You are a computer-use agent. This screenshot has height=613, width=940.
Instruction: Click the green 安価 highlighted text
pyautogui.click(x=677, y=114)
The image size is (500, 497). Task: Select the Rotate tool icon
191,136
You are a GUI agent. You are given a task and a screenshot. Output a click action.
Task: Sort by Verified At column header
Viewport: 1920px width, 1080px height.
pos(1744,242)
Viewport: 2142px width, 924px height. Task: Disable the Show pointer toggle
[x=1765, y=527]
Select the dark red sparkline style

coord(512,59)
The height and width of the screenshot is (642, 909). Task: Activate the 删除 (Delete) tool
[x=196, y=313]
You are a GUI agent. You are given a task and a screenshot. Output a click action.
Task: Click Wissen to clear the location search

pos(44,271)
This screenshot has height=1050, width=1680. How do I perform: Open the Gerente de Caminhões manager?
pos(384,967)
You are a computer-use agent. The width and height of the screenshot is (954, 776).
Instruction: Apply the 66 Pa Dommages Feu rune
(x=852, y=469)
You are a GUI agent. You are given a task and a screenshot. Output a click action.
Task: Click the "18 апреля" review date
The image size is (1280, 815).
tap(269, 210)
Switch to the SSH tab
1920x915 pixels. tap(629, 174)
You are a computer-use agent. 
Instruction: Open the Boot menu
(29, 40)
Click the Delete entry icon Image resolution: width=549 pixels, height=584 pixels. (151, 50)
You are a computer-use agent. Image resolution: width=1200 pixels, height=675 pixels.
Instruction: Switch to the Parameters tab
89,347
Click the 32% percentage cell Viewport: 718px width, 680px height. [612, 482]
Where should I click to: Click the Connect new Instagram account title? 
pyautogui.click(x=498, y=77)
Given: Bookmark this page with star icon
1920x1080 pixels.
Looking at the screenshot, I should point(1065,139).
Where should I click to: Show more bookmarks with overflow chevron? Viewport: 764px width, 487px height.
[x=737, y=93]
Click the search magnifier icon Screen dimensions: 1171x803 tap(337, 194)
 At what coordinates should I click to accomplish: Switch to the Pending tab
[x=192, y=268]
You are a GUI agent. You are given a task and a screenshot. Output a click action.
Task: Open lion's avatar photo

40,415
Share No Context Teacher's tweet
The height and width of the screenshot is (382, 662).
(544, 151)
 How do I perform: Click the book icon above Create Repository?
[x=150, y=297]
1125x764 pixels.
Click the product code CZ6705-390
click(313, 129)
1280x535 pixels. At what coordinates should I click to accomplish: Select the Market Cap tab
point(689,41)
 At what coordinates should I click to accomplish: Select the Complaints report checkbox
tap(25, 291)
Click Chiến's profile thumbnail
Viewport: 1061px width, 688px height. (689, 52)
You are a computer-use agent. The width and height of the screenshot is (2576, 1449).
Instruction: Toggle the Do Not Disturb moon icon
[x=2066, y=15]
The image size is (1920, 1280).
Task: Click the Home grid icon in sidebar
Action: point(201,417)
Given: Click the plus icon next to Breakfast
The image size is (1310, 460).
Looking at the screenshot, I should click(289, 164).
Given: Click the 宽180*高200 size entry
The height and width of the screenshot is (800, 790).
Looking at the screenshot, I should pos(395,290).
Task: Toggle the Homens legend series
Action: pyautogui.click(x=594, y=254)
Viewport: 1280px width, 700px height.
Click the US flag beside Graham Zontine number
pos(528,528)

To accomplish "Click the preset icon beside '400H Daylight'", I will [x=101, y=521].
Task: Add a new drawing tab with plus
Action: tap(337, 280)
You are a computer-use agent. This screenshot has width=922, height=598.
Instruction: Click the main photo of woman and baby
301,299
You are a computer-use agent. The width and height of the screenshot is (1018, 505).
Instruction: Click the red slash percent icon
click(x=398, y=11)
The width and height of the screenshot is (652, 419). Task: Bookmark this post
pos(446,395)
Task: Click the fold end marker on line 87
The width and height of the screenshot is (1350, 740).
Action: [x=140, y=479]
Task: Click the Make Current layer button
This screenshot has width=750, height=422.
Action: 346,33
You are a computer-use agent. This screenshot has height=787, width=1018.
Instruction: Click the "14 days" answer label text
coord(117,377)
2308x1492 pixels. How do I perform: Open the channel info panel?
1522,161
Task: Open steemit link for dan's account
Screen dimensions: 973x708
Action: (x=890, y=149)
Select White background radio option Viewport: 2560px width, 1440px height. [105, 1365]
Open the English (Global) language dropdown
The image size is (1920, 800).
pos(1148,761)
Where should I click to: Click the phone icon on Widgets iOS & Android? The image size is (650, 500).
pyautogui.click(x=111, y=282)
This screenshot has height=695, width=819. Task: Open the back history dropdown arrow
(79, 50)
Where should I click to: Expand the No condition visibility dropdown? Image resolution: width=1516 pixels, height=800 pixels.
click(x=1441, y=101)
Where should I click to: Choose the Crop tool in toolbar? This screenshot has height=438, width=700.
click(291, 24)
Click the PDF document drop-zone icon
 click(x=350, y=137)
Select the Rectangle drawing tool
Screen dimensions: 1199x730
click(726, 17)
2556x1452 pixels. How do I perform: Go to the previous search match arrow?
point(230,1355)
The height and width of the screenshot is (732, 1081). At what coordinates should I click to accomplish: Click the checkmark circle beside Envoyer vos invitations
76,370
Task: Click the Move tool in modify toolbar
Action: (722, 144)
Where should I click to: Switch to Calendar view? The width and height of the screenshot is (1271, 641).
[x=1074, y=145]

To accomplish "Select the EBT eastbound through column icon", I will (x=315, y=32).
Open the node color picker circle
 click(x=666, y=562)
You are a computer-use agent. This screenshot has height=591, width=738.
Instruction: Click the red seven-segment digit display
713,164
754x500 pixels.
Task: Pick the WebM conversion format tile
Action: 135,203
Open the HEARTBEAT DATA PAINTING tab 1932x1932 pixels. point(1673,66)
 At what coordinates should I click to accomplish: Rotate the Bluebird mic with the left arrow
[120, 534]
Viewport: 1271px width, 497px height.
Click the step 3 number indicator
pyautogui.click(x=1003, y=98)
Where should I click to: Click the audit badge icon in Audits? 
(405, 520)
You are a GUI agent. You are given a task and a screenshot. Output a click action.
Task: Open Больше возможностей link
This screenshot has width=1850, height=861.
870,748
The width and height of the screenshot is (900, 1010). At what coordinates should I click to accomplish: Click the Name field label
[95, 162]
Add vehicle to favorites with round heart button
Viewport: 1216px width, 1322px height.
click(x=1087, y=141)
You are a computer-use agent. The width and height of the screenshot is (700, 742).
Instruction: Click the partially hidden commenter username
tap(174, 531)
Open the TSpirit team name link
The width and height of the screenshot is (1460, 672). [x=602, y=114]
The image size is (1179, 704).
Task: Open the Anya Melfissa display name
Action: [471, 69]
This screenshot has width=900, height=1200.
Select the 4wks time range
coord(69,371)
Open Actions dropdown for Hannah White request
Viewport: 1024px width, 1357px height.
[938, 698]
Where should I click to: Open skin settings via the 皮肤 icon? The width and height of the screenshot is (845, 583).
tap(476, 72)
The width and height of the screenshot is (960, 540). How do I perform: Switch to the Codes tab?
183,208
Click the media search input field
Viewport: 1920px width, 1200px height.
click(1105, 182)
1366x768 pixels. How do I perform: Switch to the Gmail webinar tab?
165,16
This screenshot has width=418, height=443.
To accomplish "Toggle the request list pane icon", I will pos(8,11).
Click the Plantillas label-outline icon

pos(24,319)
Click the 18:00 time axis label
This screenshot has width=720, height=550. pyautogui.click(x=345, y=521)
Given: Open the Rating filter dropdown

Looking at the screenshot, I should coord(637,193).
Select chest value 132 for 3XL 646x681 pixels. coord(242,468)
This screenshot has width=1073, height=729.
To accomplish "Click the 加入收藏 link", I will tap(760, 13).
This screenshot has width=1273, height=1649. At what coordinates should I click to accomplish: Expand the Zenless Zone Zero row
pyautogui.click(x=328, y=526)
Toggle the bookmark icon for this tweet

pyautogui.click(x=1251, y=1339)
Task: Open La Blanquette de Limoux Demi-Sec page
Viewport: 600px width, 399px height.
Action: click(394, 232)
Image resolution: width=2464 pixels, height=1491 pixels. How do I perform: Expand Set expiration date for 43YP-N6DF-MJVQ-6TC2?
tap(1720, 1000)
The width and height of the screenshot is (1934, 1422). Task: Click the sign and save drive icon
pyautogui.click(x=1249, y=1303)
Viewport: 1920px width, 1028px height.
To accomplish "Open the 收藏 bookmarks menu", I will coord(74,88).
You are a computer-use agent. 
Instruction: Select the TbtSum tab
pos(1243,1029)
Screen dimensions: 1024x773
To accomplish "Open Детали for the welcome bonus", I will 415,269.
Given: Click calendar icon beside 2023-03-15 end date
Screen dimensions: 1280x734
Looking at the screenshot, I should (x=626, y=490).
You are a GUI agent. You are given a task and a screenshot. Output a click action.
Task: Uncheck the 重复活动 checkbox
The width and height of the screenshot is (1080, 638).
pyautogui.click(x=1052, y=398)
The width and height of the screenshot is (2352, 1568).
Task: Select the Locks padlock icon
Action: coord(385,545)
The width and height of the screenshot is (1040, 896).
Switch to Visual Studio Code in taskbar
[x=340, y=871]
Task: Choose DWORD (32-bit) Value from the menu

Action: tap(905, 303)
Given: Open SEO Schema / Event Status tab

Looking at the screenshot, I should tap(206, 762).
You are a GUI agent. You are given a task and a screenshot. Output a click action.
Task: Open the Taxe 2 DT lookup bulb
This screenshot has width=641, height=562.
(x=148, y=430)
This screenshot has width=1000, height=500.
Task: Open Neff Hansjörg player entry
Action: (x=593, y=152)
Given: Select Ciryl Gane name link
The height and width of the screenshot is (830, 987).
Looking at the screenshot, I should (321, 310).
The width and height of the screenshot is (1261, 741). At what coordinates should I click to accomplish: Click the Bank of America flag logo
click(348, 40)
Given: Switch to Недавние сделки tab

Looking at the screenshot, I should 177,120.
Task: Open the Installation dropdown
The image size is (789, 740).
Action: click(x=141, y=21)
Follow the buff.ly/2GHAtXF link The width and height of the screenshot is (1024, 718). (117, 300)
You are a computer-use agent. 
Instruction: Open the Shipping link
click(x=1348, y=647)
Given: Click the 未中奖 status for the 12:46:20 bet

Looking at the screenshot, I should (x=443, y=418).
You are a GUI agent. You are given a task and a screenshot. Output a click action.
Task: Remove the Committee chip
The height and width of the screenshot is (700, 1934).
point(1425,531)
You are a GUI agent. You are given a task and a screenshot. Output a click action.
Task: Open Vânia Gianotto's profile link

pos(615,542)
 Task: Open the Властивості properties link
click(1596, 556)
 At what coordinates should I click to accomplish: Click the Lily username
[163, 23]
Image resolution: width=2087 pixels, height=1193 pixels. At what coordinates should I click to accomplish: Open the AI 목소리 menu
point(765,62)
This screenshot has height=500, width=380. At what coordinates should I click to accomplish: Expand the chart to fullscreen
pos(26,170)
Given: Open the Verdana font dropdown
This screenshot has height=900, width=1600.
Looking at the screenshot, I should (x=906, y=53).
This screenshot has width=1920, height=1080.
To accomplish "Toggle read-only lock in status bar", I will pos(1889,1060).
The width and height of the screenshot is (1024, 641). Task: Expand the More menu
◇ ◇ ◇ ◇
Please rewrite the part of the records that opens with the line containing "Task: Open the Властивості properties link" and closes with the line containing "point(765,62)", both included and requests included, scaling every coordinate in the answers by 0.85 and rounding to whole numbers, with halves rounded up. Leave all other numbers unchanged and give only that part.

 Task: Open the Властивості properties link
click(1357, 473)
 At what coordinates should I click to accomplish: Click the Lily username
[139, 20]
Image resolution: width=2087 pixels, height=1193 pixels. At what coordinates should I click to accomplish: Open the AI 목소리 menu
point(650,53)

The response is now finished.